Interface element records
START

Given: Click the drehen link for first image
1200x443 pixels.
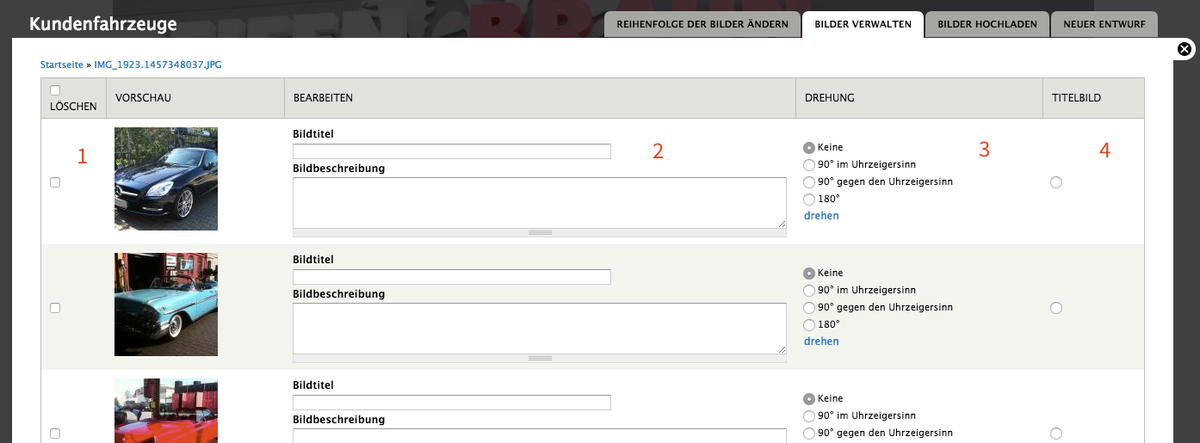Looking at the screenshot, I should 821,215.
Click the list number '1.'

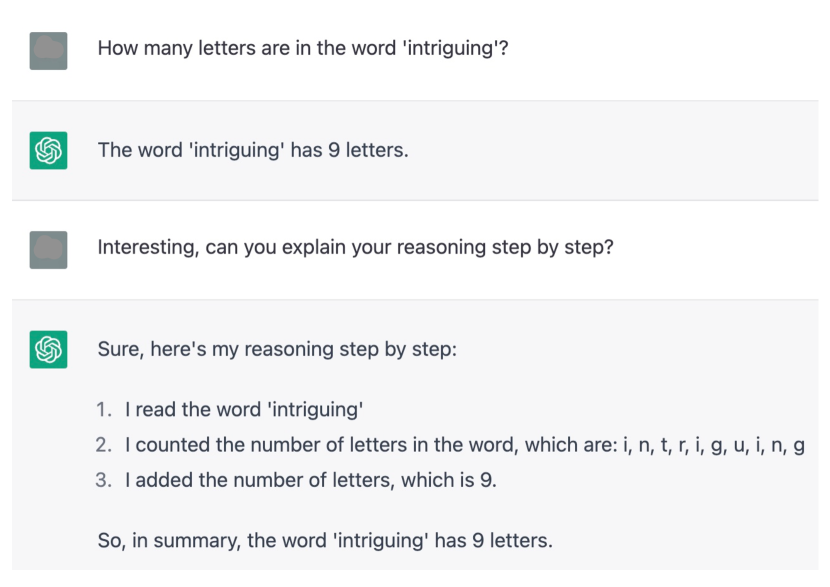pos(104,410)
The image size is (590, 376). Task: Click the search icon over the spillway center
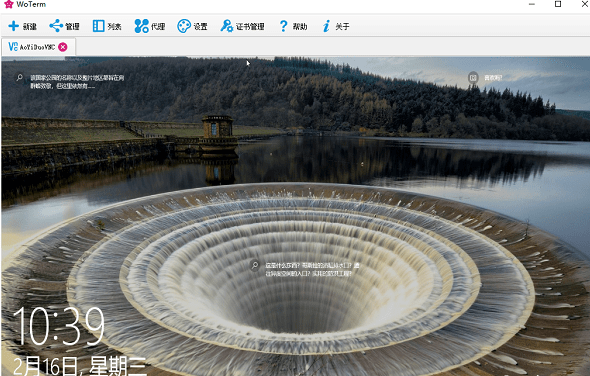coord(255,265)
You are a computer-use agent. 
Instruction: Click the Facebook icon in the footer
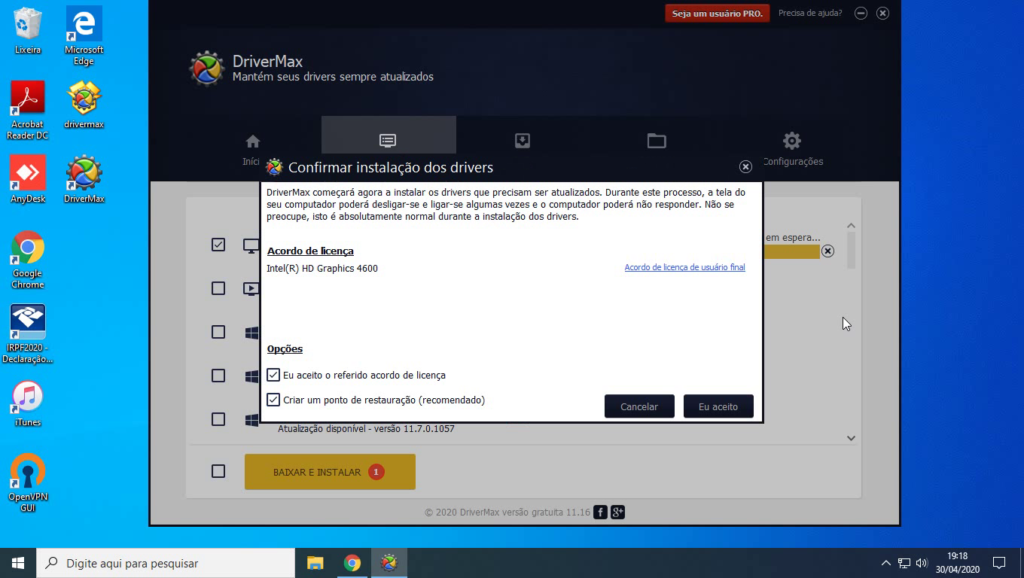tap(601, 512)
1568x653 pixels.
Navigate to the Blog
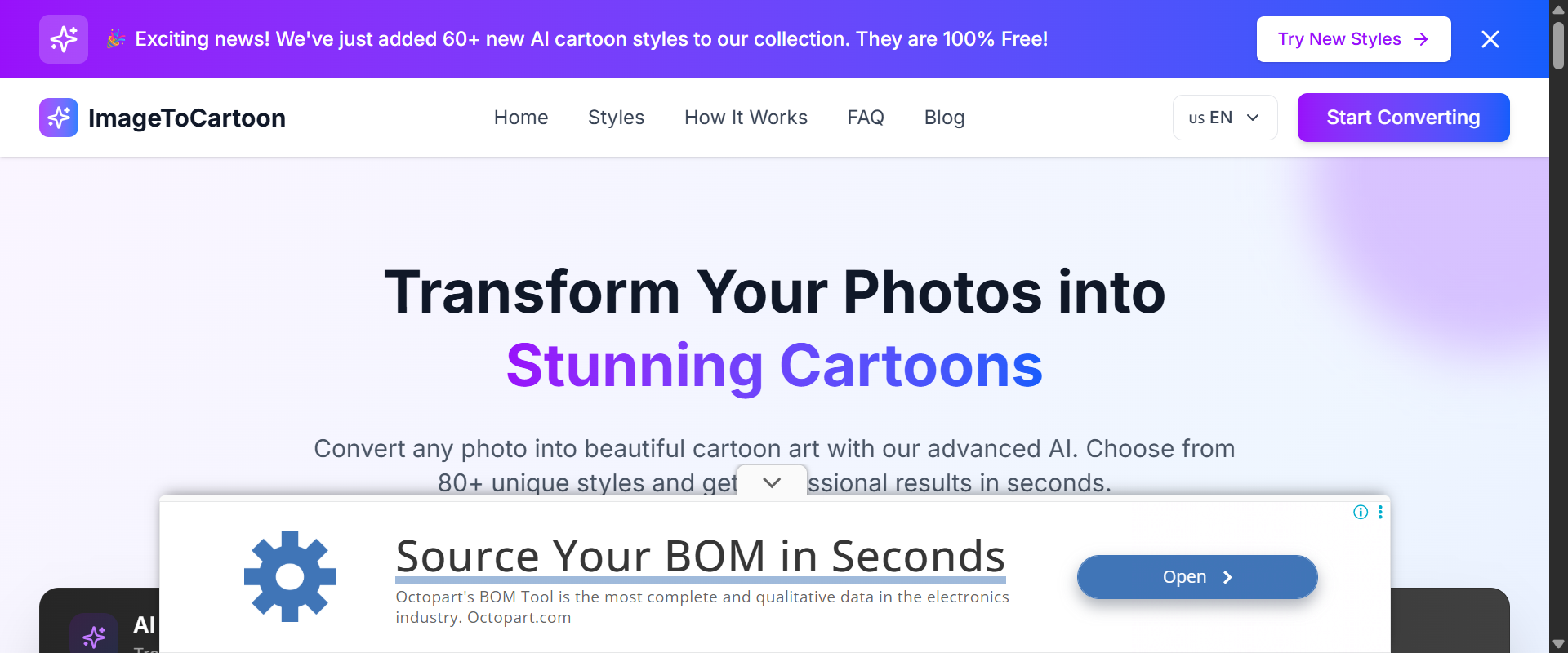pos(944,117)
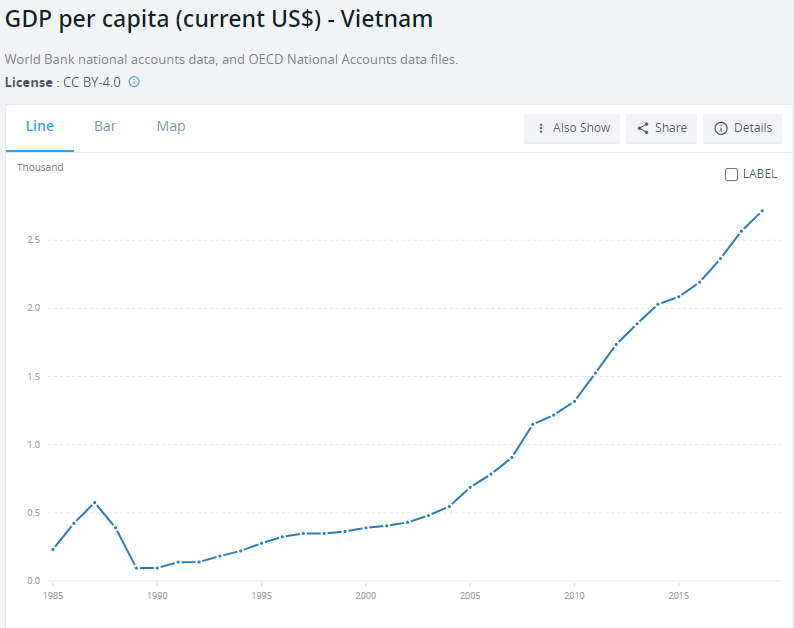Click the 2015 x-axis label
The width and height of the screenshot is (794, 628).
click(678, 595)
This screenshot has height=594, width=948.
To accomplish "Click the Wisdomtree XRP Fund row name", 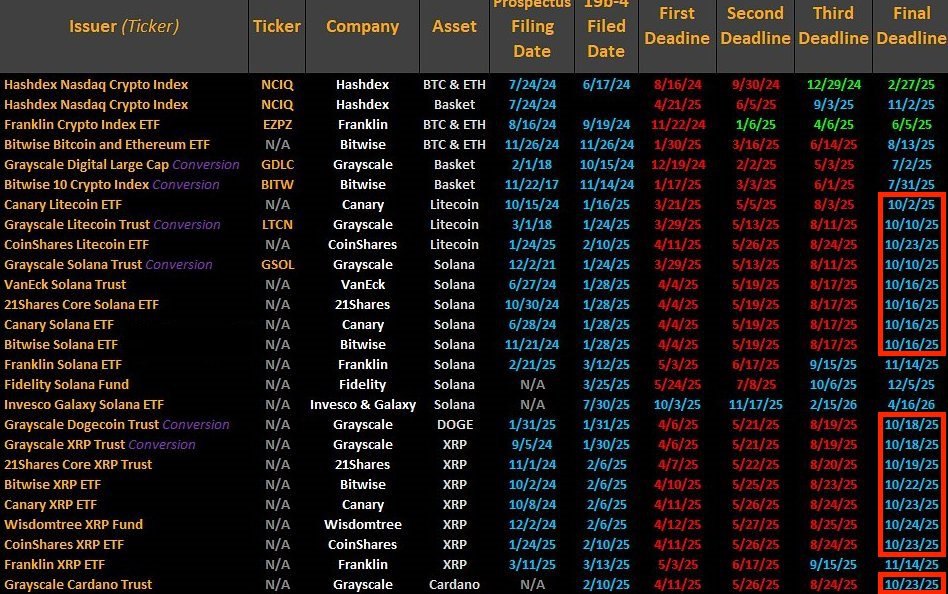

END

** What you are asked to do **
Copy the lines starting with the one that contains "The image size" and continuing through the one that contains "tap(601, 512)", with both of those lines included. Omit the pictures from your copy.

** Final result **
The image size is (590, 376). Task: Click the search icon over the spillway center
coord(255,265)
You are a computer-use agent. 
Instruction: Click the Facebook icon in the footer
tap(601, 512)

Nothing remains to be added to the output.